TASK DESCRIPTION => Each line of the data must reappear exactly in your answer, with no images included.

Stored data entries

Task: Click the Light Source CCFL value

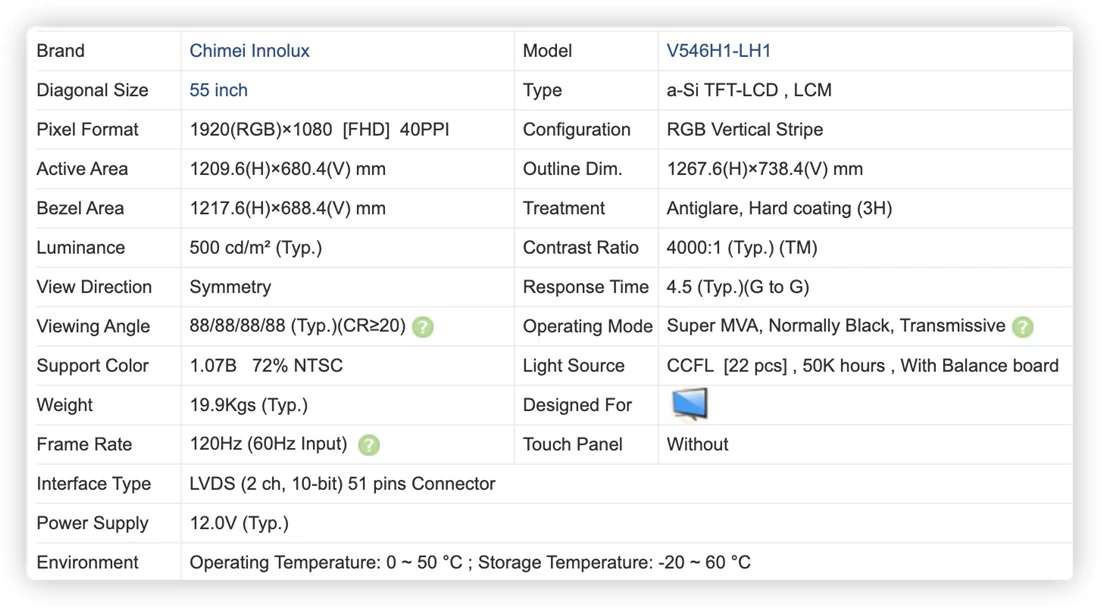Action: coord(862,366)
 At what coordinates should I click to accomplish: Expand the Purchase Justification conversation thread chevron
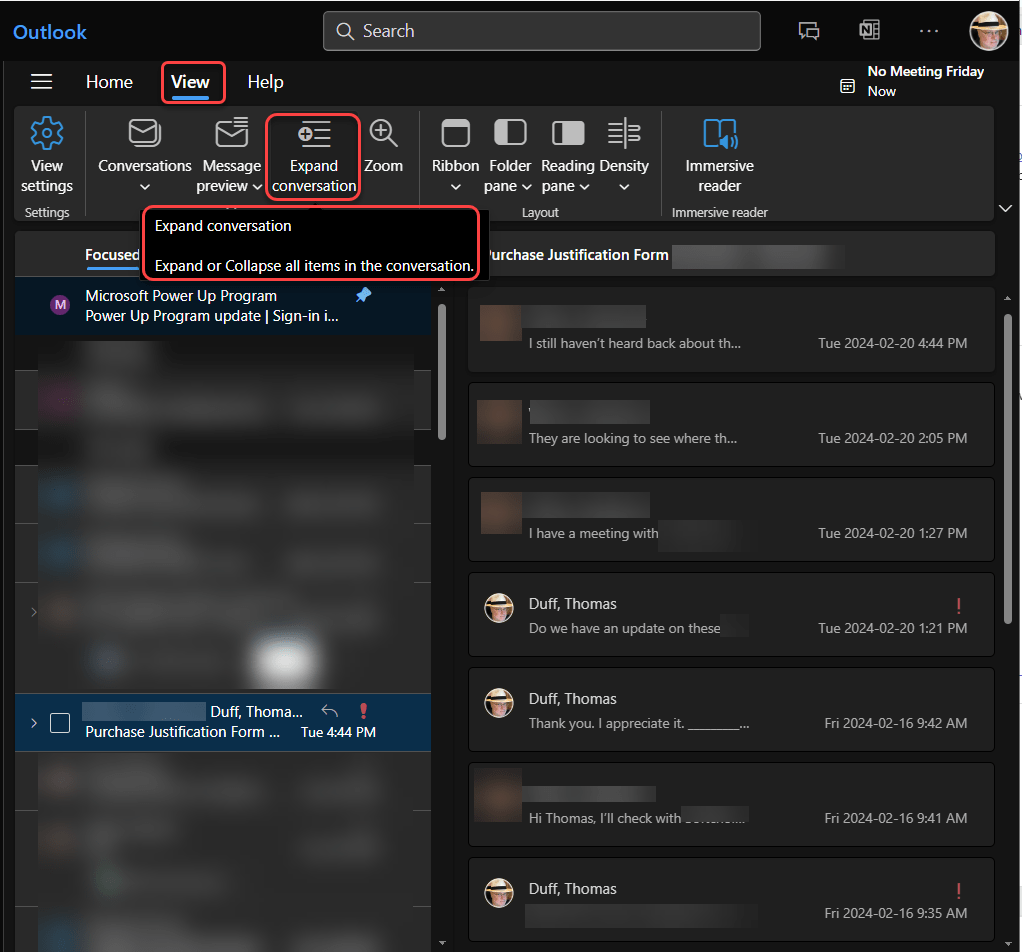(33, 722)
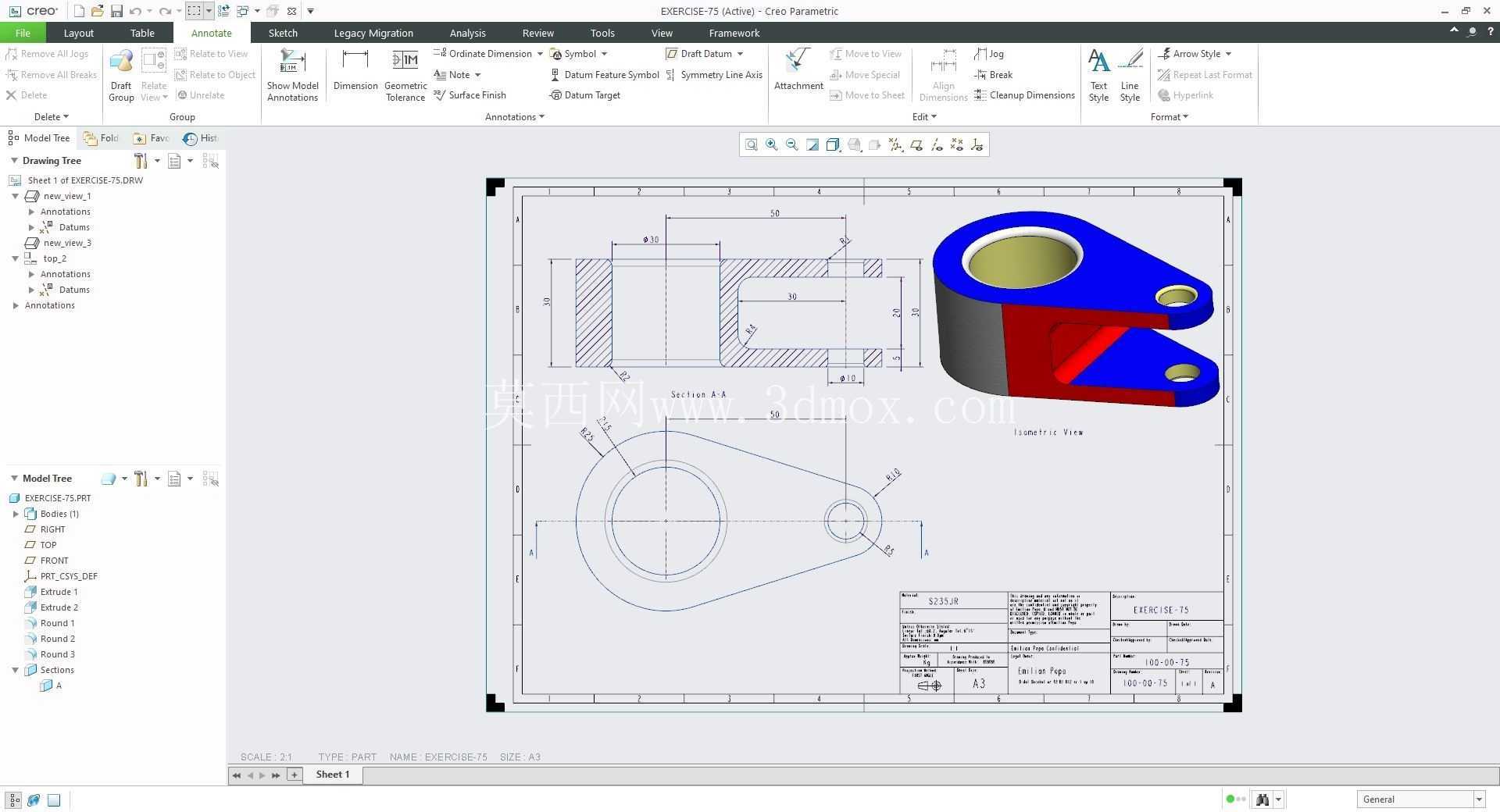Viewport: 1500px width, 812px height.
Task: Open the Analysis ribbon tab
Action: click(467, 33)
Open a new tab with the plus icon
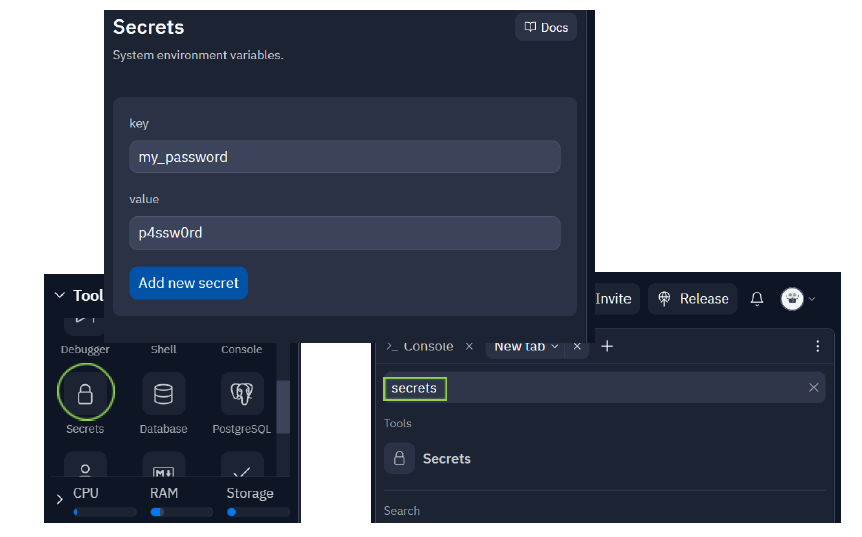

TASK RESPONSE =>
Task: Click the Light Source CCFL value

Action: coord(862,366)
 At what coordinates should I click to accomplish: Expand the Purchase Justification conversation thread chevron
(33, 722)
Viewport: 1500px width, 812px height.
Task: Open the Analysis ribbon tab
Action: click(467, 33)
Open a new tab with the plus icon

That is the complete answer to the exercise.